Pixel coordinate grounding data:
◆ ◆ ◆ ◆ ◆
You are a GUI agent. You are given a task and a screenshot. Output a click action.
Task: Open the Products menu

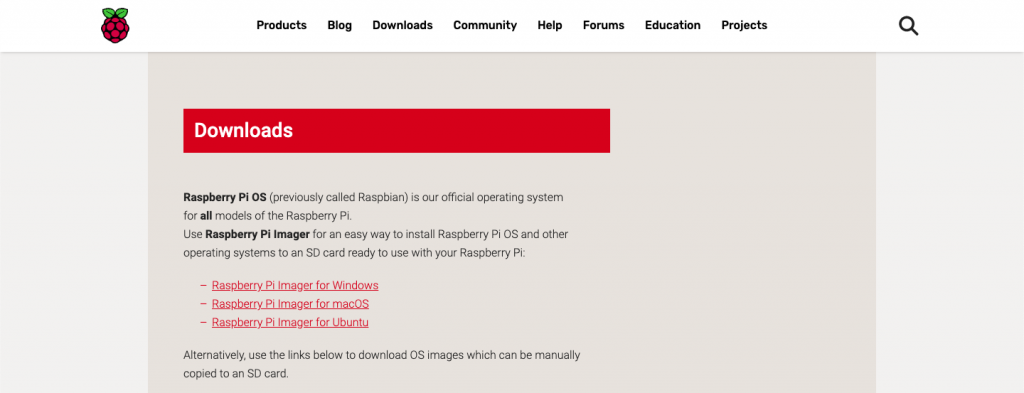[x=281, y=25]
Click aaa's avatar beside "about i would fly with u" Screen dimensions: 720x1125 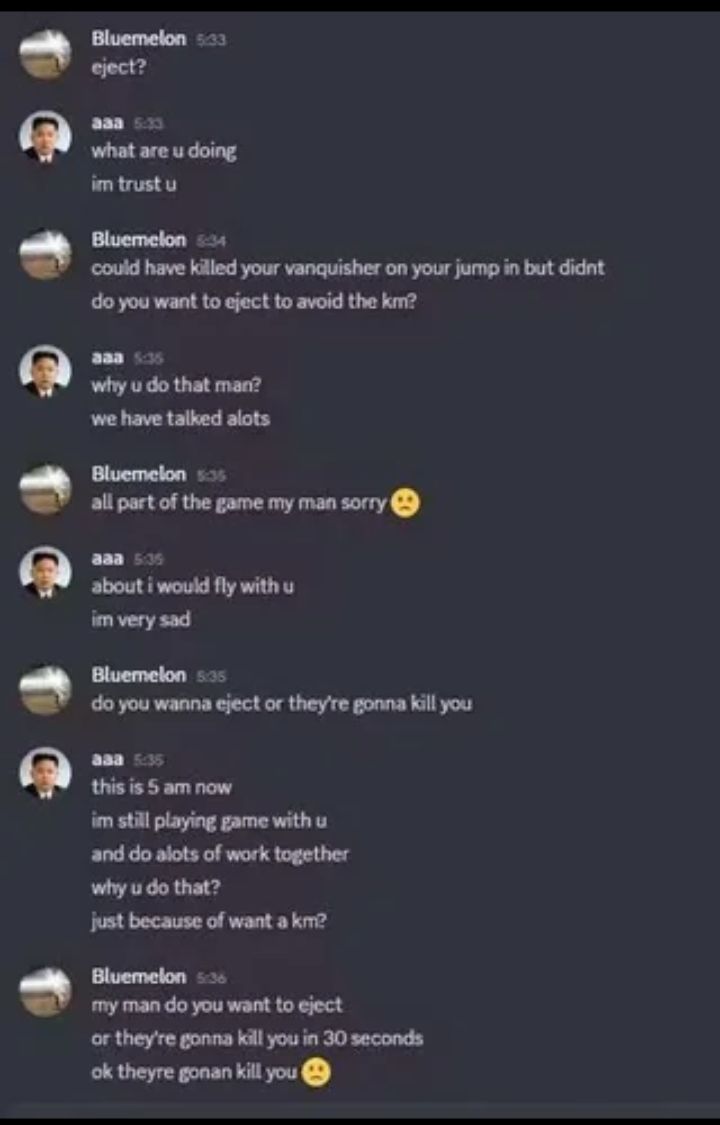pyautogui.click(x=45, y=573)
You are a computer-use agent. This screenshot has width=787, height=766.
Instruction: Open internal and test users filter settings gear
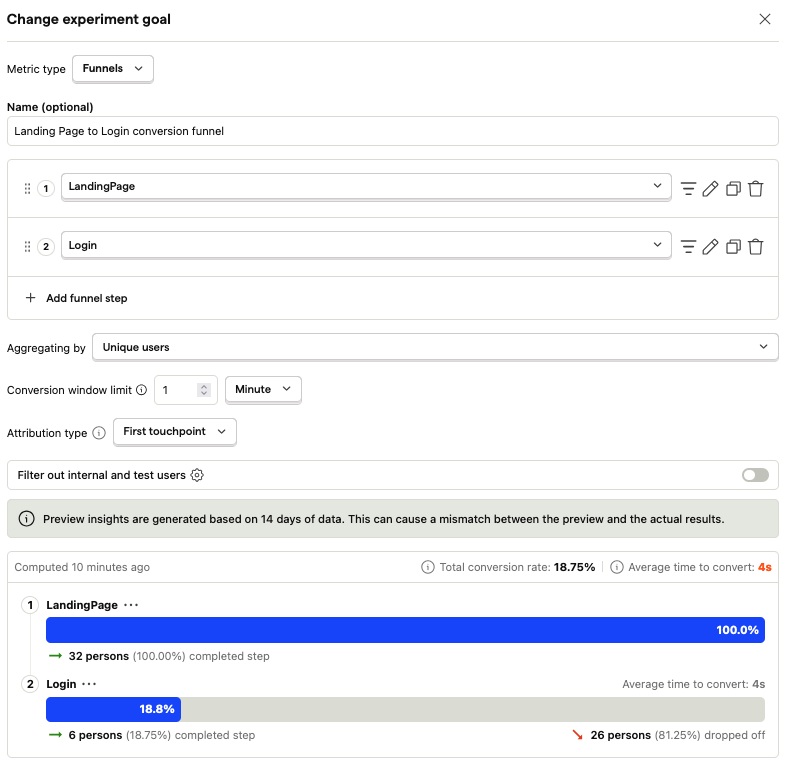tap(197, 475)
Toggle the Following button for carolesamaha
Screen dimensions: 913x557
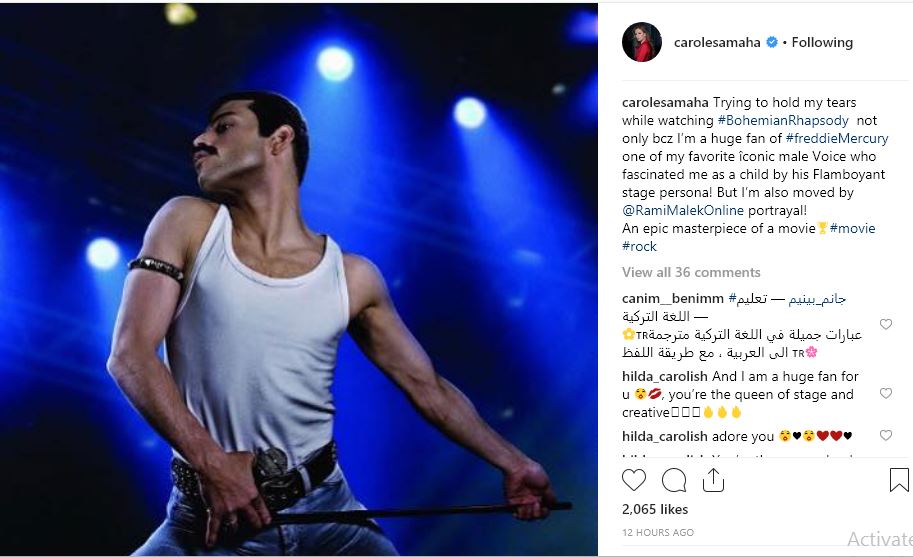pyautogui.click(x=822, y=42)
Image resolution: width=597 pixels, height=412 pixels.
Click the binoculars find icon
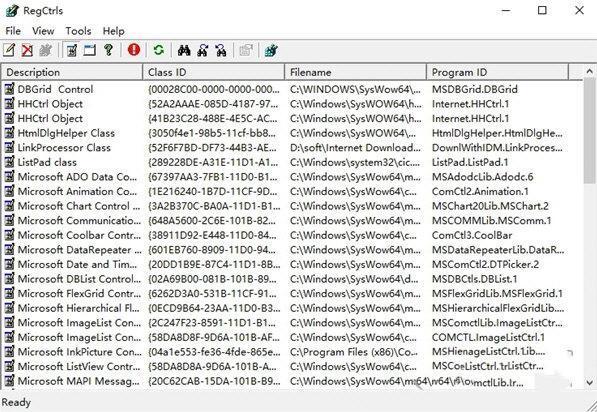tap(184, 50)
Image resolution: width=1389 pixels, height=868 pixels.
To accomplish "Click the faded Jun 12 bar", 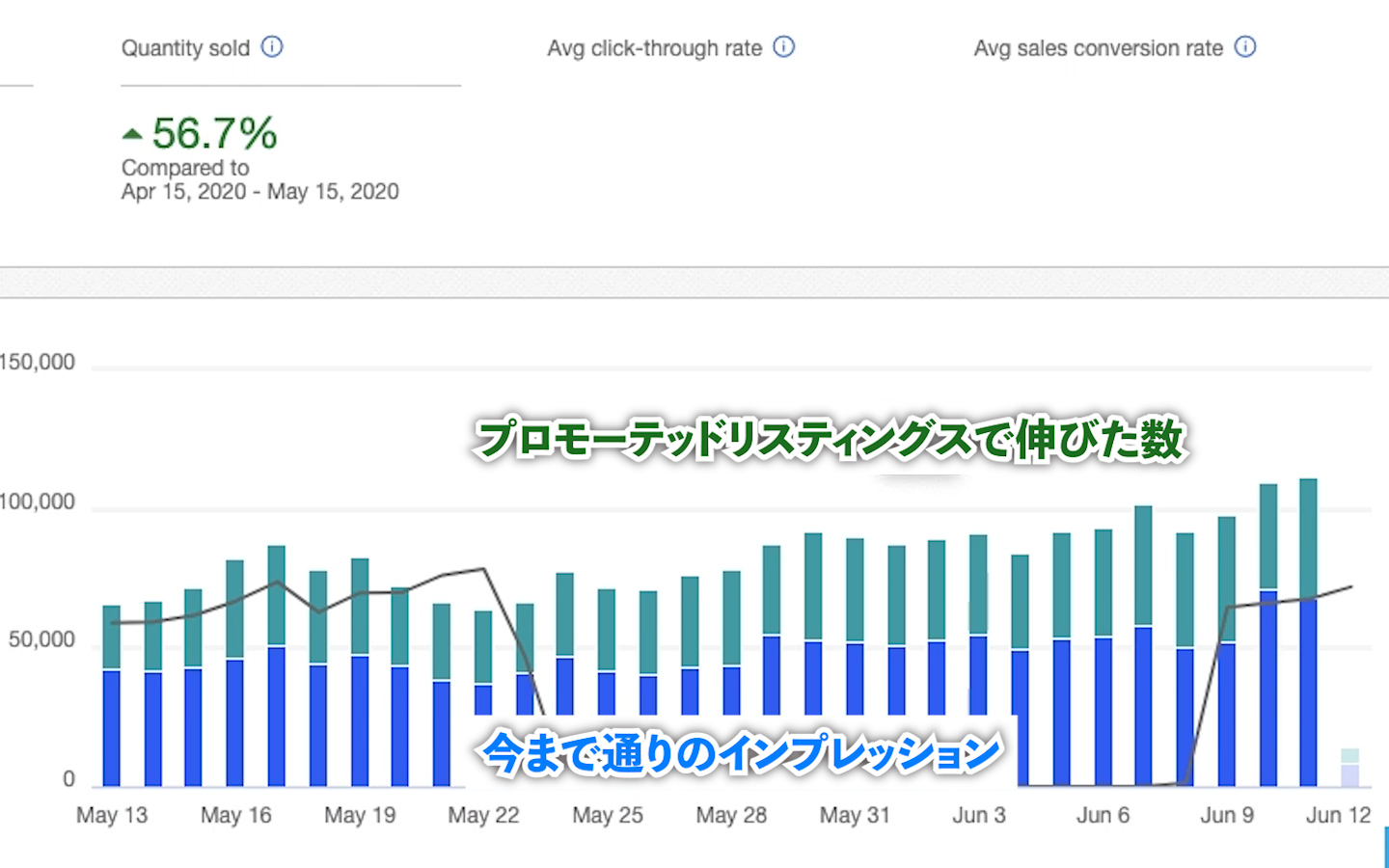I will [1349, 770].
◆ ◆ ◆ ◆ ◆
__TASK OBJECTIVE__. Across all the lines of the data, count those that include the word "width" and reply with that number only.

__COMPLETED TASK__. 3